= Required work =
Whatever the lines below say, output them exactly.

----- Data extract -----

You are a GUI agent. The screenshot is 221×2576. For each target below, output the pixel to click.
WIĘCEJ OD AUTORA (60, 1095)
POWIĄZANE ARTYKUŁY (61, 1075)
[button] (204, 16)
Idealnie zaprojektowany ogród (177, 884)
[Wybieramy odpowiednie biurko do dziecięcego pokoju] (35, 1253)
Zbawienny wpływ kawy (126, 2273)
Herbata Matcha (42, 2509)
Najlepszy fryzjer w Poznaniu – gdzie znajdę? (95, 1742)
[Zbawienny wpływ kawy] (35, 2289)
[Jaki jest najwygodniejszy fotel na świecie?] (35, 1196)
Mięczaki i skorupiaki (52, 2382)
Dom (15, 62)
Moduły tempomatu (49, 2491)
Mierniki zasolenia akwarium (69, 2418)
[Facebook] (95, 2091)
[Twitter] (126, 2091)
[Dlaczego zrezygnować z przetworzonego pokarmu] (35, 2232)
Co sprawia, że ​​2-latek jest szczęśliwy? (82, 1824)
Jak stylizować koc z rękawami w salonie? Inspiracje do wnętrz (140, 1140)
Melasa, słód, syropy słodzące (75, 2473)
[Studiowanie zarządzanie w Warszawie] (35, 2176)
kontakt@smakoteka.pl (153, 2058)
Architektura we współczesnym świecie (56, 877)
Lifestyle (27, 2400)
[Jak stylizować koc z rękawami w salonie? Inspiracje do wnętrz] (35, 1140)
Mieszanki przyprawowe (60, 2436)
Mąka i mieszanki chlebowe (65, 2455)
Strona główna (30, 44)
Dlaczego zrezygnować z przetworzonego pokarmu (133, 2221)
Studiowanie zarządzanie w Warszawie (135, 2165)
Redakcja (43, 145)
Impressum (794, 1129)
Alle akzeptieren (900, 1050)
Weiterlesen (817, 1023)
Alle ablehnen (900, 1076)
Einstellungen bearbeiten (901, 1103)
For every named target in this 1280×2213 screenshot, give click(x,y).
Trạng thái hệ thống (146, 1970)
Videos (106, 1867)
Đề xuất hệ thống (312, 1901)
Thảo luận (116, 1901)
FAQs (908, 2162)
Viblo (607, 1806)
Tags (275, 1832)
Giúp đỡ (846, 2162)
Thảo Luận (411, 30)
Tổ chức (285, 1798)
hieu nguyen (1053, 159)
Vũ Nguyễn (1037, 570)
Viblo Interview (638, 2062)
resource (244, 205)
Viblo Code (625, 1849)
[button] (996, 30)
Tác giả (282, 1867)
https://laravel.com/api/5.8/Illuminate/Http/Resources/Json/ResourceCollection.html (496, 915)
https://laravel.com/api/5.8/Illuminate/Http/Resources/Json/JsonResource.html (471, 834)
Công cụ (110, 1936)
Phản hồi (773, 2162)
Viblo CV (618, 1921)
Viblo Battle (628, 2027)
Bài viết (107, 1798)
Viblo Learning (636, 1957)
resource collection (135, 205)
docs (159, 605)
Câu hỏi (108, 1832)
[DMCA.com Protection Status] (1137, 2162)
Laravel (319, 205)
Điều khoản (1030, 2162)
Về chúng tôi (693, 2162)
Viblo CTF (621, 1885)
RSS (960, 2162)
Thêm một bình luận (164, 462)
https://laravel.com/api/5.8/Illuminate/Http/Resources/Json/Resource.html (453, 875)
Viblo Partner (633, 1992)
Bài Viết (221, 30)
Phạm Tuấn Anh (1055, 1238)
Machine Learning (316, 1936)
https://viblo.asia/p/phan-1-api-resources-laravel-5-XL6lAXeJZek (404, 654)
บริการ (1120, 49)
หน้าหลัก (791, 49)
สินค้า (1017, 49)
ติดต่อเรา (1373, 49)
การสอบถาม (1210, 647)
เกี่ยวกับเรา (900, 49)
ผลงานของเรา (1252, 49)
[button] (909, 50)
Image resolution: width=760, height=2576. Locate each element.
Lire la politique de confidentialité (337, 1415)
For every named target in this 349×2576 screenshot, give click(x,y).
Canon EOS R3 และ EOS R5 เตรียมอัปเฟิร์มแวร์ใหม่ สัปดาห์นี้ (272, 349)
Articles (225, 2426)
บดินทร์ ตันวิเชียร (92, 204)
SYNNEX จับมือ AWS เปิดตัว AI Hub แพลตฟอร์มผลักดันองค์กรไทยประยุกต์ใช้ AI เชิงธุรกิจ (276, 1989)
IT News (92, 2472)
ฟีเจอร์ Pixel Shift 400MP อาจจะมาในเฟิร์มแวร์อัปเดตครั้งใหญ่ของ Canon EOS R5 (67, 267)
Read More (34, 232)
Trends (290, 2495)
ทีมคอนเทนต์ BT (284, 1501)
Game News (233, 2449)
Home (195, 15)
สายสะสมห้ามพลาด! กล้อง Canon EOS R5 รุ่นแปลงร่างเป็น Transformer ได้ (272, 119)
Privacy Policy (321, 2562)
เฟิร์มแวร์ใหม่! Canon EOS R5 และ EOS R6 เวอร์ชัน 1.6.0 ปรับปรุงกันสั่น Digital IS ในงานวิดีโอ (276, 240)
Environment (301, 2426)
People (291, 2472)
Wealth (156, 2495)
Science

-----

= Solution to this problem =
You are a GUI agent. The screenshot is 221×2576. For each target below, output the pixel to click.
WIĘCEJ OD AUTORA (60, 1095)
POWIĄZANE ARTYKUŁY (61, 1075)
[button] (204, 16)
Idealnie zaprojektowany ogród (177, 884)
[Wybieramy odpowiednie biurko do dziecięcego pokoju] (35, 1253)
Zbawienny wpływ kawy (126, 2273)
Herbata Matcha (42, 2509)
Najlepszy fryzjer w Poznaniu – gdzie znajdę? (95, 1742)
[Zbawienny wpływ kawy] (35, 2289)
[Jaki jest najwygodniejszy fotel na świecie?] (35, 1196)
Mięczaki i skorupiaki (52, 2382)
Dom (15, 62)
Moduły tempomatu (49, 2491)
Mierniki zasolenia akwarium (69, 2418)
[Facebook] (95, 2091)
[Twitter] (126, 2091)
[Dlaczego zrezygnować z przetworzonego pokarmu] (35, 2232)
Co sprawia, że ​​2-latek jest szczęśliwy? (82, 1824)
Jak stylizować koc z rękawami w salonie? Inspiracje do wnętrz (140, 1140)
Melasa, słód, syropy słodzące (75, 2473)
[Studiowanie zarządzanie w Warszawie] (35, 2176)
kontakt@smakoteka.pl (153, 2058)
Architektura we współczesnym świecie (56, 877)
Lifestyle (27, 2400)
[Jak stylizować koc z rękawami w salonie? Inspiracje do wnętrz] (35, 1140)
Mieszanki przyprawowe (60, 2436)
Mąka i mieszanki chlebowe (65, 2455)
Strona główna (30, 44)
Dlaczego zrezygnować z przetworzonego pokarmu (133, 2221)
Studiowanie zarządzanie w Warszawie (135, 2165)
Redakcja (43, 145)
Impressum (794, 1129)
Alle akzeptieren (900, 1050)
Weiterlesen (817, 1023)
Alle ablehnen (900, 1076)
Einstellungen bearbeiten (901, 1103)
For every named target in this 1280×2213 screenshot, give click(x,y).
Trạng thái hệ thống (146, 1970)
Videos (106, 1867)
Đề xuất hệ thống (312, 1901)
Thảo luận (116, 1901)
FAQs (908, 2162)
Viblo (607, 1806)
Tags (275, 1832)
Giúp đỡ (846, 2162)
Thảo Luận (411, 30)
Tổ chức (285, 1798)
hieu nguyen (1053, 159)
Vũ Nguyễn (1037, 570)
Viblo Interview (638, 2062)
resource (244, 205)
Viblo Code (625, 1849)
[button] (996, 30)
Tác giả (282, 1867)
https://laravel.com/api/5.8/Illuminate/Http/Resources/Json/ResourceCollection.html (496, 915)
https://laravel.com/api/5.8/Illuminate/Http/Resources/Json/JsonResource.html (471, 834)
Công cụ (110, 1936)
Phản hồi (773, 2162)
Viblo CV (618, 1921)
Viblo Battle (628, 2027)
Bài viết (107, 1798)
Viblo Learning (636, 1957)
resource collection (135, 205)
docs (159, 605)
Câu hỏi (108, 1832)
[DMCA.com Protection Status] (1137, 2162)
Laravel (319, 205)
Điều khoản (1030, 2162)
Về chúng tôi (693, 2162)
Viblo CTF (621, 1885)
RSS (960, 2162)
Thêm một bình luận (164, 462)
https://laravel.com/api/5.8/Illuminate/Http/Resources/Json/Resource.html (453, 875)
Viblo Partner (633, 1992)
Bài Viết (221, 30)
Phạm Tuấn Anh (1055, 1238)
Machine Learning (316, 1936)
https://viblo.asia/p/phan-1-api-resources-laravel-5-XL6lAXeJZek (404, 654)
บริการ (1120, 49)
หน้าหลัก (791, 49)
สินค้า (1017, 49)
ติดต่อเรา (1373, 49)
การสอบถาม (1210, 647)
เกี่ยวกับเรา (900, 49)
ผลงานของเรา (1252, 49)
[button] (909, 50)
Image resolution: width=760, height=2576. Locate each element.
Lire la politique de confidentialité (337, 1415)
For every named target in this 349×2576 screenshot, give click(x,y).
Canon EOS R3 และ EOS R5 เตรียมอัปเฟิร์มแวร์ใหม่ สัปดาห์นี้ (272, 349)
Articles (225, 2426)
บดินทร์ ตันวิเชียร (92, 204)
SYNNEX จับมือ AWS เปิดตัว AI Hub แพลตฟอร์มผลักดันองค์กรไทยประยุกต์ใช้ AI เชิงธุรกิจ (276, 1989)
IT News (92, 2472)
ฟีเจอร์ Pixel Shift 400MP อาจจะมาในเฟิร์มแวร์อัปเดตครั้งใหญ่ของ Canon EOS R5 (67, 267)
Read More (34, 232)
Trends (290, 2495)
ทีมคอนเทนต์ BT (284, 1501)
Game News (233, 2449)
Home (195, 15)
สายสะสมห้ามพลาด! กล้อง Canon EOS R5 รุ่นแปลงร่างเป็น Transformer ได้ (272, 119)
Privacy Policy (321, 2562)
เฟิร์มแวร์ใหม่! Canon EOS R5 และ EOS R6 เวอร์ชัน 1.6.0 ปรับปรุงกันสั่น Digital IS ในงานวิดีโอ (276, 240)
Environment (301, 2426)
People (291, 2472)
Wealth (156, 2495)
Science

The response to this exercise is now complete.